== PROVIDED RECORDS ==
================================

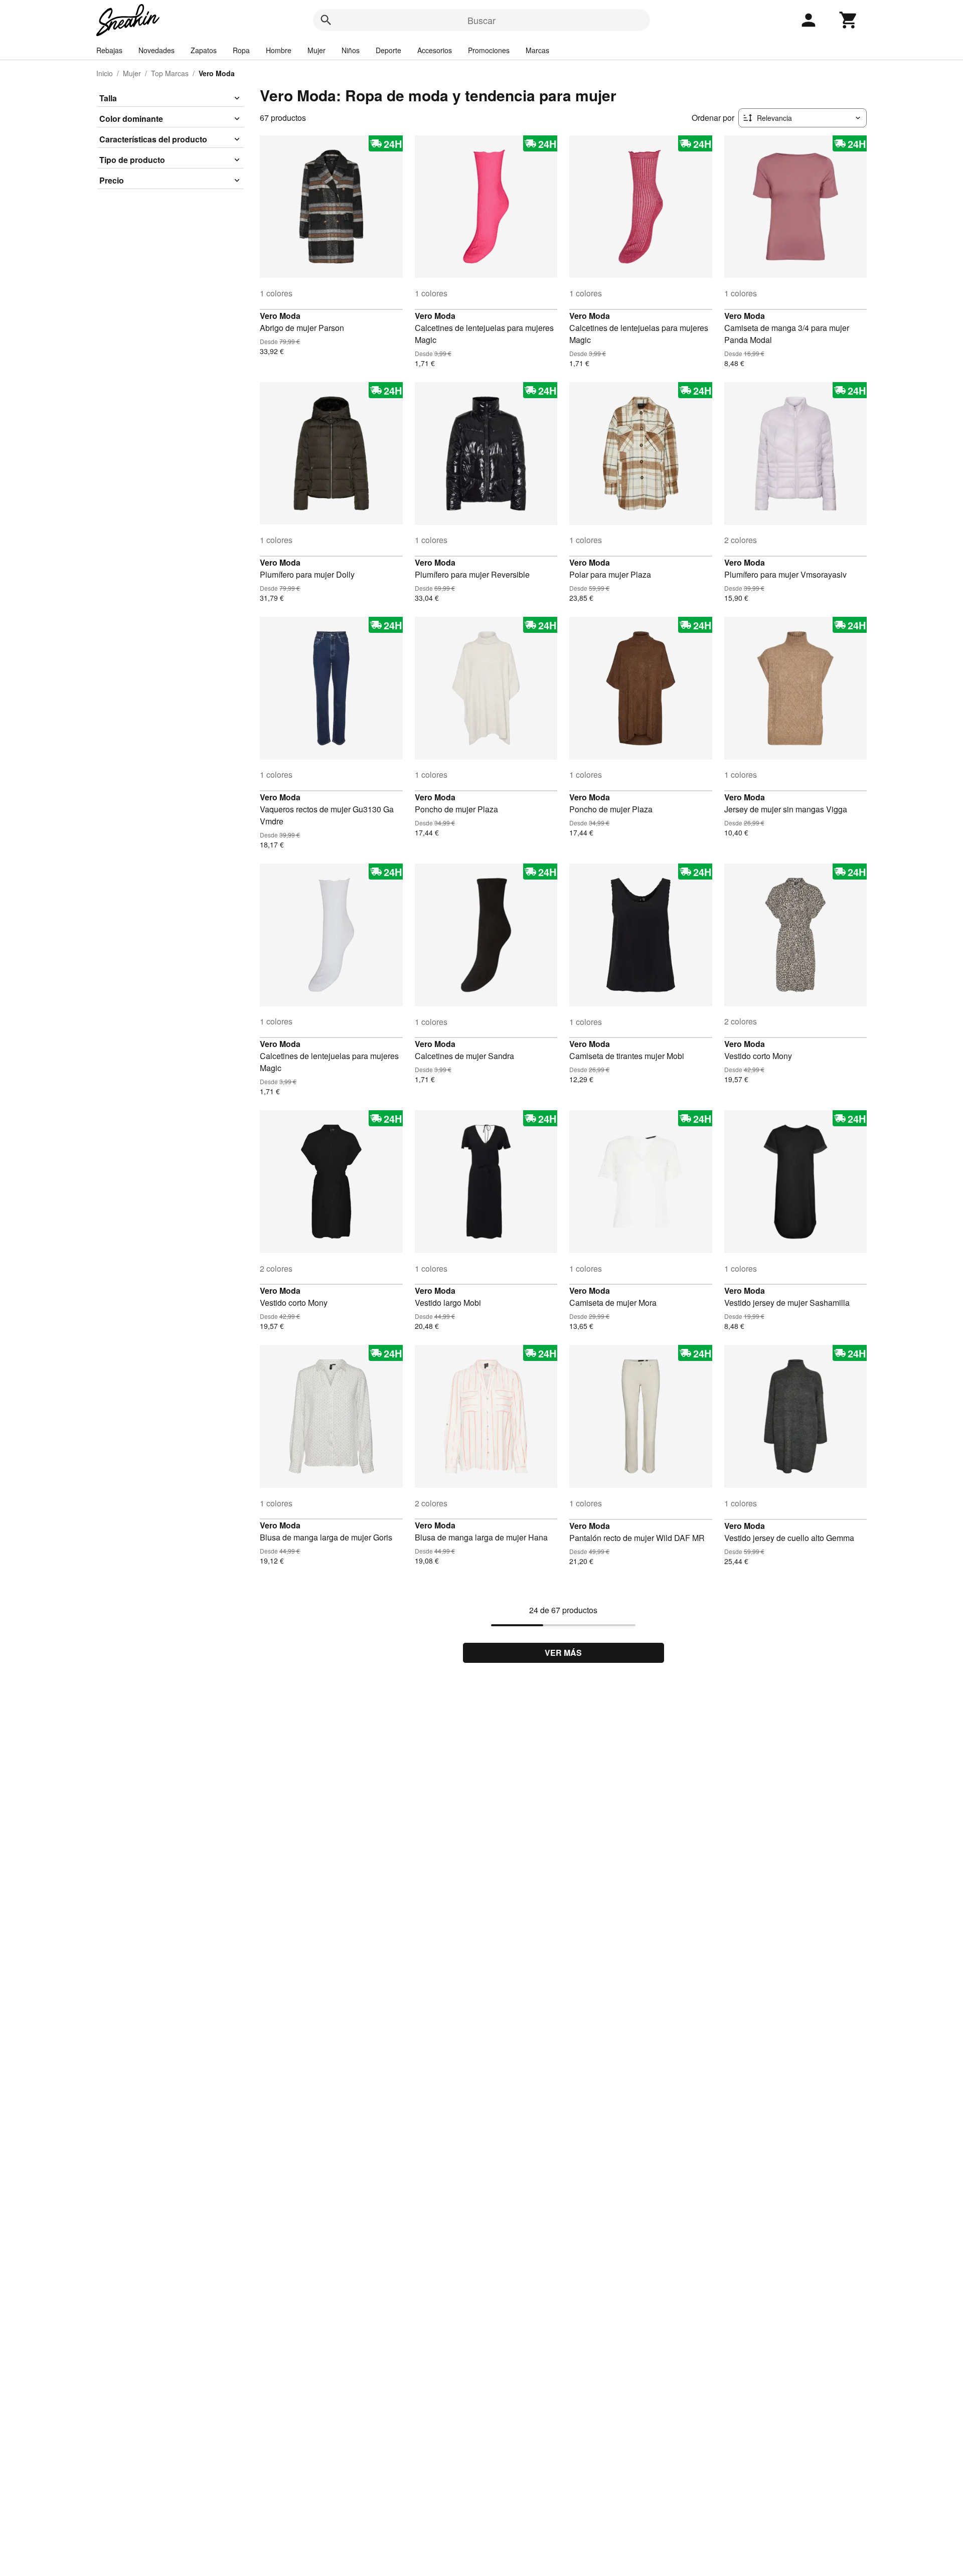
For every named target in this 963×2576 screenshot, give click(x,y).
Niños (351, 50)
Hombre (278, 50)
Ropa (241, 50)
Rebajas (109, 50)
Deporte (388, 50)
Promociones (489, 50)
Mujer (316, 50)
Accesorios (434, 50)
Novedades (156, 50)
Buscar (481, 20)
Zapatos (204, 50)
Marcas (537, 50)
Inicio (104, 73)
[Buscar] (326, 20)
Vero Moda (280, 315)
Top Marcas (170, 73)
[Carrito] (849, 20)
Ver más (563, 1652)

================================

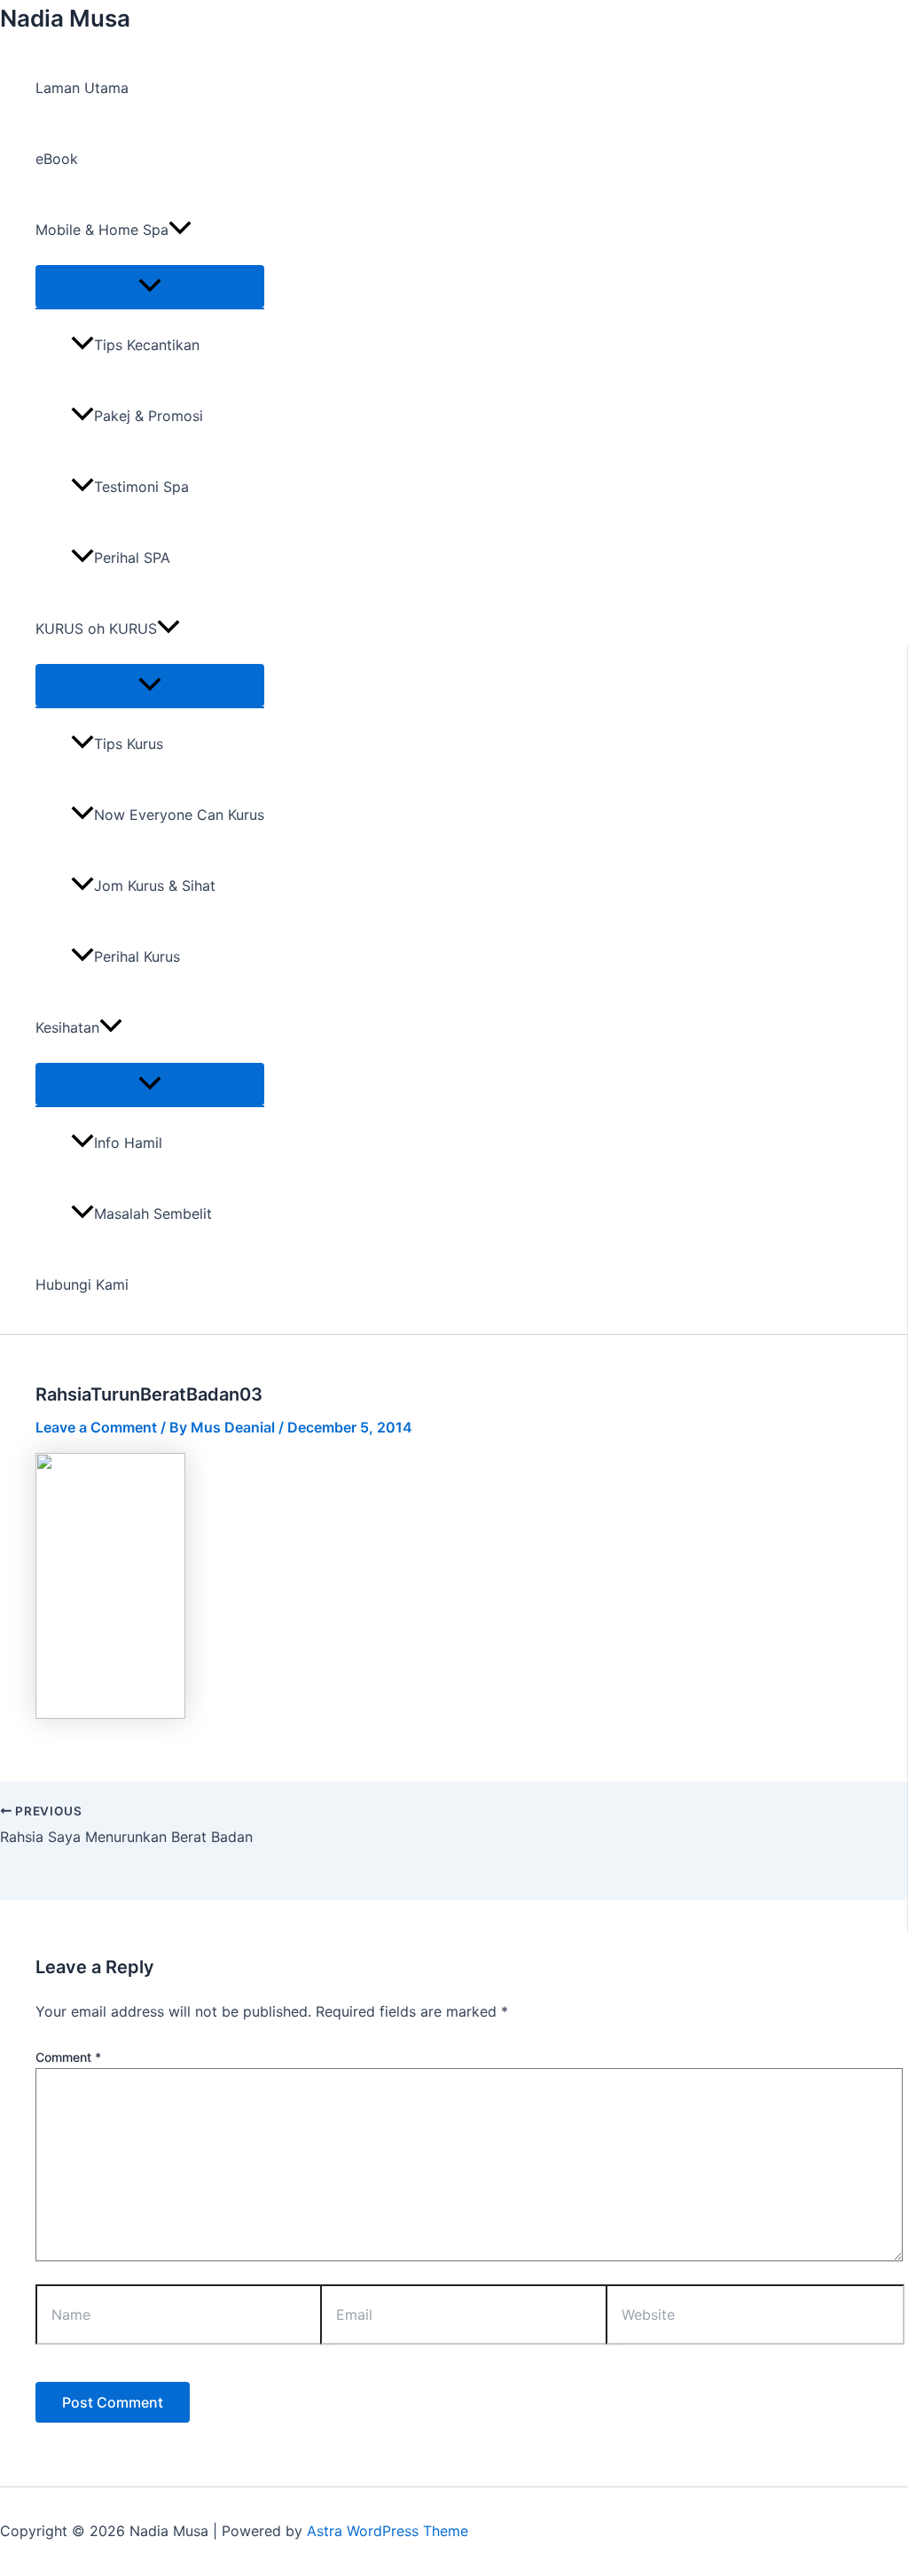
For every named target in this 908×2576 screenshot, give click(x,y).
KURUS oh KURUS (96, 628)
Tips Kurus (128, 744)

================================

== WHAT TO WORK ON ==
Retype exactly the lines above, from the one with "Promociones (489, 50)" through the one with "Ver más (563, 1652)", inclusive.

== ANSWER TO THIS TASK ==
Promociones (489, 50)
Mujer (316, 50)
Accesorios (434, 50)
Novedades (156, 50)
Buscar (481, 20)
Zapatos (204, 50)
Marcas (537, 50)
Inicio (104, 73)
[Buscar] (326, 20)
Vero Moda (280, 315)
Top Marcas (170, 73)
[Carrito] (849, 20)
Ver más (563, 1652)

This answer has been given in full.